[EXTRACTED RECORDS]
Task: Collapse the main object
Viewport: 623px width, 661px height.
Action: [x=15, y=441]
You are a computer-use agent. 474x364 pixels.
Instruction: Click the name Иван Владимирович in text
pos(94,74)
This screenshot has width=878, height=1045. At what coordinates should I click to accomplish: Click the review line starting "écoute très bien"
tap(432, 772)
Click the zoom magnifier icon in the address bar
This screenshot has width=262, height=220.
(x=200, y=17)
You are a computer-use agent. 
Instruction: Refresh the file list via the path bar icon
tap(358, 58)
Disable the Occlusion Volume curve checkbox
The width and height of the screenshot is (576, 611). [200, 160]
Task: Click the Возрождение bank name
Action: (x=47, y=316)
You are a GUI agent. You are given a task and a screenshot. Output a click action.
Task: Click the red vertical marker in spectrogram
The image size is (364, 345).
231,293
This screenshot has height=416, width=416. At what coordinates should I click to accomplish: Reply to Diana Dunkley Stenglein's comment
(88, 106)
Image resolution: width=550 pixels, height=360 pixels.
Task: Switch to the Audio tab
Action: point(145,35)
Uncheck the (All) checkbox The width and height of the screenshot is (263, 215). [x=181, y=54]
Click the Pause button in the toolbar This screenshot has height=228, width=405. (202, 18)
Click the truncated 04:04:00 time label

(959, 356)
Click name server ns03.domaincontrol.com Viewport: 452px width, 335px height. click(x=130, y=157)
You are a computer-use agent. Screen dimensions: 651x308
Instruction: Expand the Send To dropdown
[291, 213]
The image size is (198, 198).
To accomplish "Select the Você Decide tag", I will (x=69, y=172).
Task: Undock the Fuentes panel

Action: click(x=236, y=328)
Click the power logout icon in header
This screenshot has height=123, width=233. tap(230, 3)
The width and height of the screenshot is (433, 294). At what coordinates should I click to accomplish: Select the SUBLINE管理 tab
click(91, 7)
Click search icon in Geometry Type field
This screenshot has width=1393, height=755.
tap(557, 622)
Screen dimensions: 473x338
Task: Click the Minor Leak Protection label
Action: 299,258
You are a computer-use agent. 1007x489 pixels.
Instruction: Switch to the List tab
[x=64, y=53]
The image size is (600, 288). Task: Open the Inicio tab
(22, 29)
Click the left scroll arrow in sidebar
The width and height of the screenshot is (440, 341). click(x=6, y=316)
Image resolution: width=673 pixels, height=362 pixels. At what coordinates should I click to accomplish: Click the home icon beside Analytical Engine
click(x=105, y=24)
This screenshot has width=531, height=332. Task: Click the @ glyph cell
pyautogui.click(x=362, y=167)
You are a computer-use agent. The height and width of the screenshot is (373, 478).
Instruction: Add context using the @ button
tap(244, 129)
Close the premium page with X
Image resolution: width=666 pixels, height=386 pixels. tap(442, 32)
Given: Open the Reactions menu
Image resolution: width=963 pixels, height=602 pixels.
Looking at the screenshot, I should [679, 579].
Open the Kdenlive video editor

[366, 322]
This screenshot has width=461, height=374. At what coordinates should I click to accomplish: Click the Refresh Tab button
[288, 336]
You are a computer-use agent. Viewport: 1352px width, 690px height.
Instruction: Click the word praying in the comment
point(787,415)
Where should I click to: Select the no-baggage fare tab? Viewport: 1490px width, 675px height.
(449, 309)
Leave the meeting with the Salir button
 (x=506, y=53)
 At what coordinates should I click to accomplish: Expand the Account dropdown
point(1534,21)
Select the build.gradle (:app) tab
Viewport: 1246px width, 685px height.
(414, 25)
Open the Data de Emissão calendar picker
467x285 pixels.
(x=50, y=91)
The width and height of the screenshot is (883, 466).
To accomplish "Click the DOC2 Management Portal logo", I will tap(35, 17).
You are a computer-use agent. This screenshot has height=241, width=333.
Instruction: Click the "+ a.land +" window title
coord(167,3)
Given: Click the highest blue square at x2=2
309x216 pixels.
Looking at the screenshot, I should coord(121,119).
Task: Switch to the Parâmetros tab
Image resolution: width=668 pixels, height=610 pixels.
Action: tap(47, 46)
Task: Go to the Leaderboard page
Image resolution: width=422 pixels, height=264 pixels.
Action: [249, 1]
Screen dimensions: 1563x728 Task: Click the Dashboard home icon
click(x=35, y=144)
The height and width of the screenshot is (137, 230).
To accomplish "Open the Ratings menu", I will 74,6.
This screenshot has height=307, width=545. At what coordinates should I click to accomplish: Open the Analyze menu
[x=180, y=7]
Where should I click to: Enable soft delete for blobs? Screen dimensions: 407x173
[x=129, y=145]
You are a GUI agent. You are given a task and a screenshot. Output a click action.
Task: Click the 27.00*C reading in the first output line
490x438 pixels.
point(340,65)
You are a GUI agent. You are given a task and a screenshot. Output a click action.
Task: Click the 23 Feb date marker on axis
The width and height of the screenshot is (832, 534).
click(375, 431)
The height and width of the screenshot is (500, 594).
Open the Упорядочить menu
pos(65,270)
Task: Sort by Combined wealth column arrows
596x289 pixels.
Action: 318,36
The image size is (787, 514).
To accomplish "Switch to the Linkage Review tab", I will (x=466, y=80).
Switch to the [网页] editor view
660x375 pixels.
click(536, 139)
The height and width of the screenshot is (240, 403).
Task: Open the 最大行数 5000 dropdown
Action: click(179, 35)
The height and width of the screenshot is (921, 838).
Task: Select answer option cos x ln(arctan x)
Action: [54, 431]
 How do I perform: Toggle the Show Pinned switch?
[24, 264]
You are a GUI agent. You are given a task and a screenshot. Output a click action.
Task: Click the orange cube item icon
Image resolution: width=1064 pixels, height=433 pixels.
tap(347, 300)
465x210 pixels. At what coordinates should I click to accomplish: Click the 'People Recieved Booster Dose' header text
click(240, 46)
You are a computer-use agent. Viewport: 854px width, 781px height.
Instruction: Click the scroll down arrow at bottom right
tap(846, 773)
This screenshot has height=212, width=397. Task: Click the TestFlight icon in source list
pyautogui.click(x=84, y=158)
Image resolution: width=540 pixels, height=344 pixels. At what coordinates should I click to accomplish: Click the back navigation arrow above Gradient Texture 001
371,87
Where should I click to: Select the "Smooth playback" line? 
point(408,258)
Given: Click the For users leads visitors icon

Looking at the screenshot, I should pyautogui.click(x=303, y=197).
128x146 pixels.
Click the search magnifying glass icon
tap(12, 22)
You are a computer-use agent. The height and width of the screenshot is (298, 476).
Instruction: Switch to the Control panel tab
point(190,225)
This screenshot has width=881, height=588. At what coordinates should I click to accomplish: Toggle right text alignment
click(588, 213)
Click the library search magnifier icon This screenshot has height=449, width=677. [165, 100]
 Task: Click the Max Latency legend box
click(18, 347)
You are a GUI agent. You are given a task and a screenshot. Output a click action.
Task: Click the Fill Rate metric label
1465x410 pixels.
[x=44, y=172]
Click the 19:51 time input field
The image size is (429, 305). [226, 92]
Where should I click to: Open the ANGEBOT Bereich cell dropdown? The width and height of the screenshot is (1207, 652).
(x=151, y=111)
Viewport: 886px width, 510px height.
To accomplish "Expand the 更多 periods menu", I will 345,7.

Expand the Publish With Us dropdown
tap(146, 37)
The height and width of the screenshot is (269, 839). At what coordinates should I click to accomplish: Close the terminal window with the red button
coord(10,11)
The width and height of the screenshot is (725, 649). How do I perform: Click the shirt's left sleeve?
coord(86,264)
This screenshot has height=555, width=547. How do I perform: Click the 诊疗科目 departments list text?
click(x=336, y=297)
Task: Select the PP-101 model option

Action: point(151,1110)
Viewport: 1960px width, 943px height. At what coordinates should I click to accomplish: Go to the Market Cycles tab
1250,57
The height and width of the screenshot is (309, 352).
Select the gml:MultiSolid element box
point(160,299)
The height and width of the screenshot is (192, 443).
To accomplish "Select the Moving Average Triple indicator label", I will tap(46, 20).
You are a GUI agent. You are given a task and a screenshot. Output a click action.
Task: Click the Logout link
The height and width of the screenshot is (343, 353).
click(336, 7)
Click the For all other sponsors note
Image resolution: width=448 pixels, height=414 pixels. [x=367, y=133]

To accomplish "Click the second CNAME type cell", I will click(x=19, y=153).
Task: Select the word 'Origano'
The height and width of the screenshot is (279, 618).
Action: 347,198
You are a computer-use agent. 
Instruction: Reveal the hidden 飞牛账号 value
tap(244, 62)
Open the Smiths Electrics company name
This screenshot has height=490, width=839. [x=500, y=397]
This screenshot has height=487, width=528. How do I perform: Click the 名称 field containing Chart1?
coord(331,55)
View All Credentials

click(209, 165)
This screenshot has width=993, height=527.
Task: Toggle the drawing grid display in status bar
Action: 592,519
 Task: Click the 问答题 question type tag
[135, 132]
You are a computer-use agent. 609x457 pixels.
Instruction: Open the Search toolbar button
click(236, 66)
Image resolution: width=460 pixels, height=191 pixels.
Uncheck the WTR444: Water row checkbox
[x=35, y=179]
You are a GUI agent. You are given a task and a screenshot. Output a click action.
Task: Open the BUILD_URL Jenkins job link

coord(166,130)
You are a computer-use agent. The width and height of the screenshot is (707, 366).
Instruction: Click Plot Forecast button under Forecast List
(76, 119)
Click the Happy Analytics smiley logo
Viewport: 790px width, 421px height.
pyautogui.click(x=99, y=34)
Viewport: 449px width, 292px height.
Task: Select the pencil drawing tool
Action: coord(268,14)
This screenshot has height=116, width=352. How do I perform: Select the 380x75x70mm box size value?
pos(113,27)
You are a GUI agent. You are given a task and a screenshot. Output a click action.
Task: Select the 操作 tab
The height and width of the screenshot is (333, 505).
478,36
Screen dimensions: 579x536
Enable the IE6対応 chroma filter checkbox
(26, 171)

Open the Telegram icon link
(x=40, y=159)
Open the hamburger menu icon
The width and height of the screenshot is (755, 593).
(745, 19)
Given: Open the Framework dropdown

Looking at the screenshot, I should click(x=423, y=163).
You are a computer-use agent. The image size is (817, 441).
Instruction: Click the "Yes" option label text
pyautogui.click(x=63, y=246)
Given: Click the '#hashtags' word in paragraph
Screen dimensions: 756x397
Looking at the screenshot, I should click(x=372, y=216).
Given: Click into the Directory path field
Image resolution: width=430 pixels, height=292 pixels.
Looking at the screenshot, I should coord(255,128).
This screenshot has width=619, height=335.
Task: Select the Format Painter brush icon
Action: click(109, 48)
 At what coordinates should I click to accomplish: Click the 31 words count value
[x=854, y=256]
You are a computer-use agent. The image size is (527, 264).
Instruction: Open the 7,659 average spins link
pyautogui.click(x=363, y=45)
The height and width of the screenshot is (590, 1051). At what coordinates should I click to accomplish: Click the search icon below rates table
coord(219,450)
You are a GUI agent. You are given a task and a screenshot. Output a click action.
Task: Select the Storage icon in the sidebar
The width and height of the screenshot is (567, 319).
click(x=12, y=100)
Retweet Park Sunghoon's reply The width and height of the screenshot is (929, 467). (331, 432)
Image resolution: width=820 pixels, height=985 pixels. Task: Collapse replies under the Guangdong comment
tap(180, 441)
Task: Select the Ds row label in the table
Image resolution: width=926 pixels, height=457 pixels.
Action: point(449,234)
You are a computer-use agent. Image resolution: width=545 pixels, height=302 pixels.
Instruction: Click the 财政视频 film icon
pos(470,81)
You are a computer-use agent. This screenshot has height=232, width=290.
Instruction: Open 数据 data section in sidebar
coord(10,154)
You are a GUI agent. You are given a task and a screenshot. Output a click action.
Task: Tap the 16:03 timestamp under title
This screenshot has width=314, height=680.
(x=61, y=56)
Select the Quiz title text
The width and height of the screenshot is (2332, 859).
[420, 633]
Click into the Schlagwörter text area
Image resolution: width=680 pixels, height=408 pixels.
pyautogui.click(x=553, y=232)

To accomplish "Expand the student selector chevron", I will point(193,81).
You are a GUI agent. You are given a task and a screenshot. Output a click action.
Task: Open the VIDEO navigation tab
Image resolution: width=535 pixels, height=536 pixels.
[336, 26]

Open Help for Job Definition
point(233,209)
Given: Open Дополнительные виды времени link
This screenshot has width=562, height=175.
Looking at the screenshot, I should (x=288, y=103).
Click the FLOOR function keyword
[/EXTRACTED RECORDS]
TASK OBJECTIVE
Look for the line that contains "Given: Open Дополнительные виды времени link" in the listing above. Set down that line and each line after it, ending with the last one.

TASK RESULT
Given: Open Дополнительные виды времени link
This screenshot has width=562, height=175.
Looking at the screenshot, I should (x=288, y=103).
Click the FLOOR function keyword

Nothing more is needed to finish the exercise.